Cependant, Murillo Ortiz reconnaît qu ‘«il est fortement nécessaire de donner la priorité à la restructuration des soins de maternité».
«Bien que de nouvelles formes soient mises en œuvre, telles que les soins médicaux à distance, la réduction des séjours à l’hôpital et le suivi ambulatoire, des ressources sont nécessaires pour soutenir ces programmes», a-t-elle ajouté.
Marta Cohen, pathologiste pédiatrique et périnatale à l’Université de Sheffield, dans le nord de l’Angleterre, remarque que l’étude présentée dans The Lancet Global Health n’a pas abordé la possible transmission verticale du COVID-19 de la mère au fœtus, ou l’infection du placenta.
«Des infections virales du placenta se produisent, et la transmission verticale au fœtus a été démontrée par de nombreux virus, parmi lesquels les plus courants sont les virus à ADN, comme le cytomégalovirus et le virus de l’herpès simplex», a déclaré Cohen, qui n’a pas participé à la étude.

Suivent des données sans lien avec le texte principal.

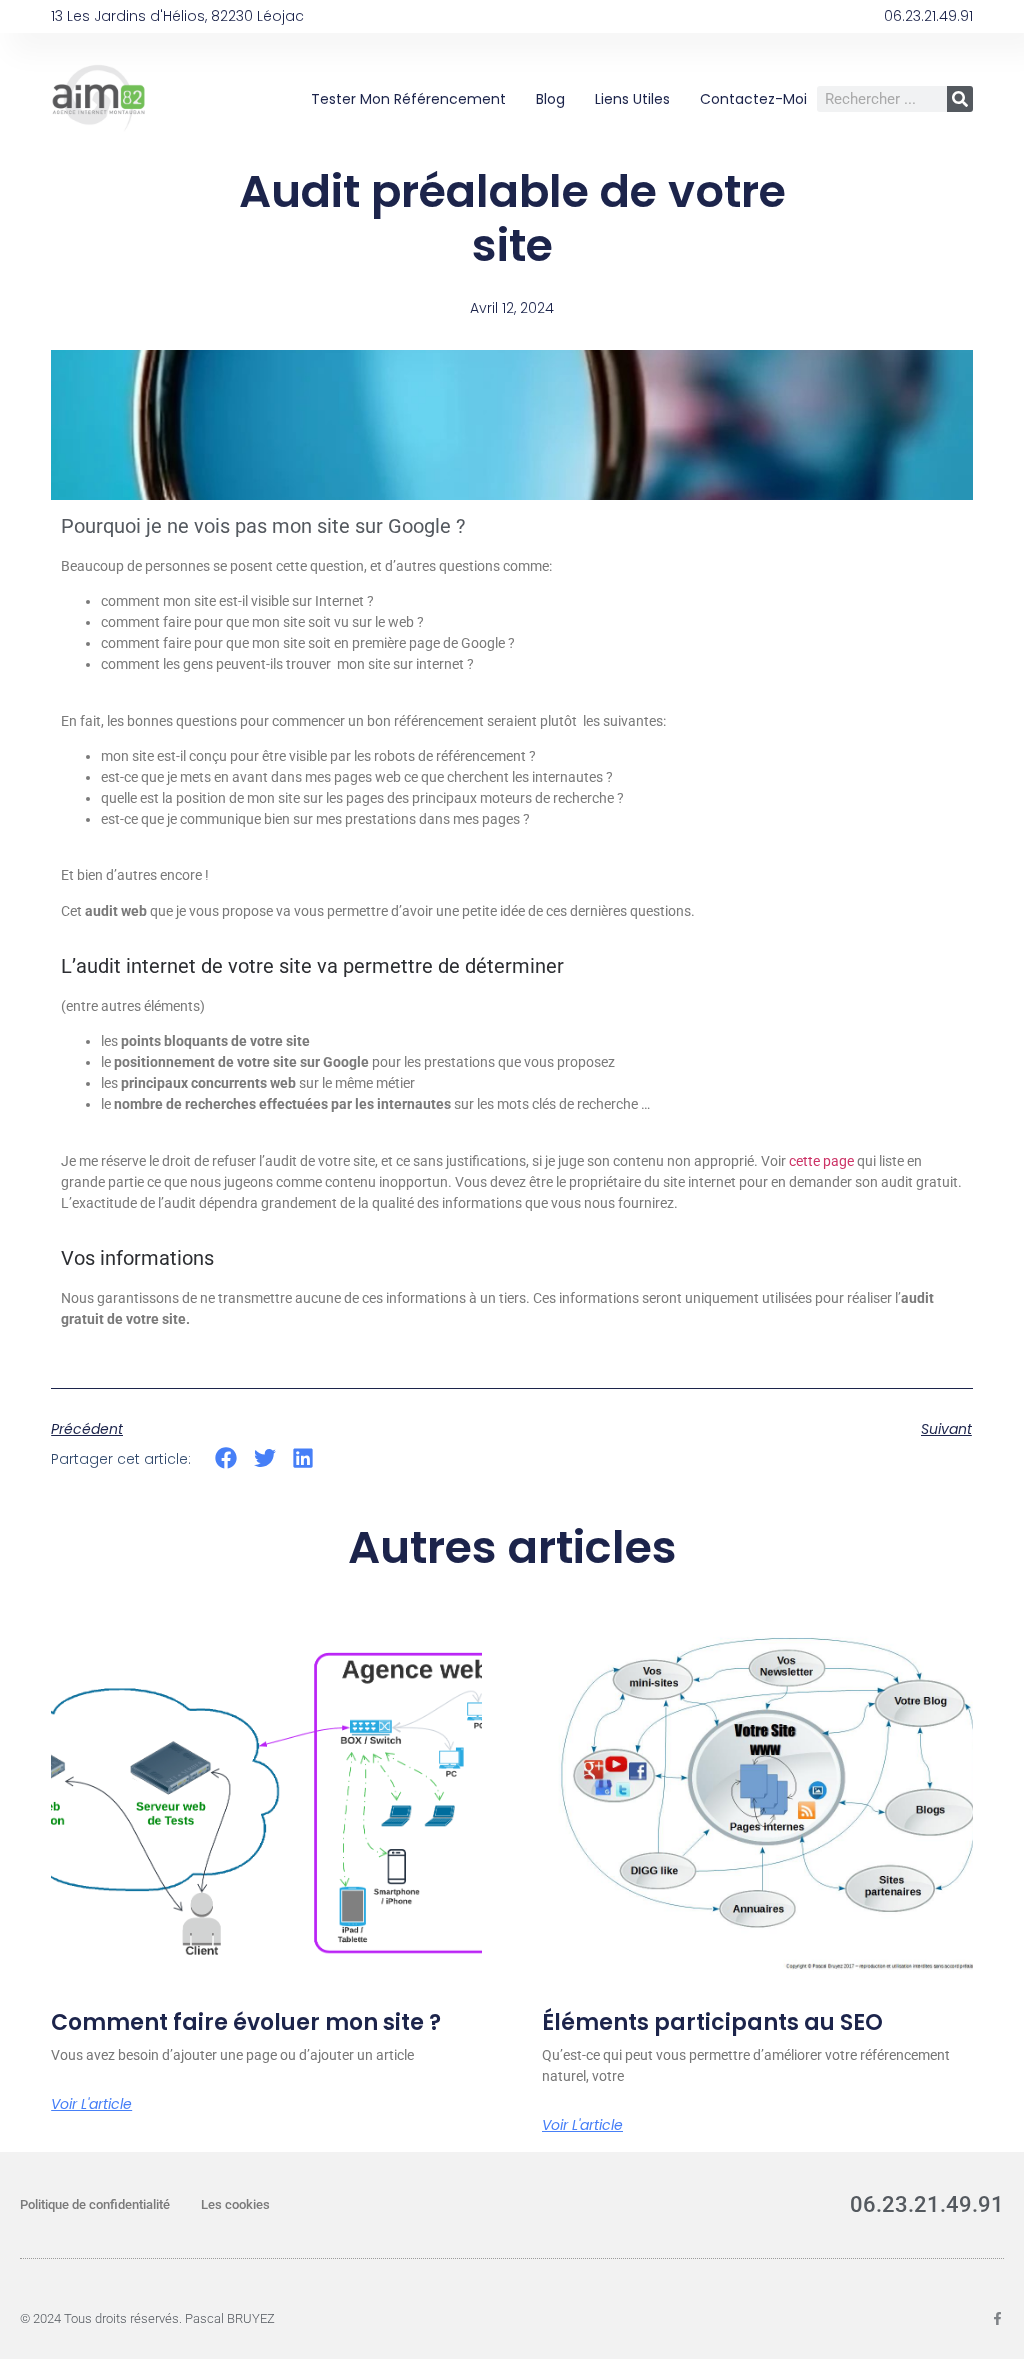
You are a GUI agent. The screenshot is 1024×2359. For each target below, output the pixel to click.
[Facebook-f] (997, 2318)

«Bien que lors de la première vague d’infections par le SRAS-CoV-2, il y ait eu peu de publications décrivant des cas de transmission verticale d’une femme enceinte infectée au fœtus par le placenta, lors de la deuxième vague affectant le Royaume-Uni, nous avons noté une augmentation des cas. de mortinaissance de femmes porteuses du virus », a-t-elle ajouté.
Pour Khalil, l’étude envoie un message clair selon lequel les décideurs devraient donner la priorité à des soins de maternité sûrs, accessibles et équitables dans le cadre de la réponse stratégique à la pandémie, afin de réduire les issues défavorables de la grossesse dans le monde entier.
«Ils devraient également s’assurer que le message de santé publique est d’encourager les femmes enceintes à demander de l’aide en cas de besoin et d’éviter les retards inutiles», a ajouté le chercheur.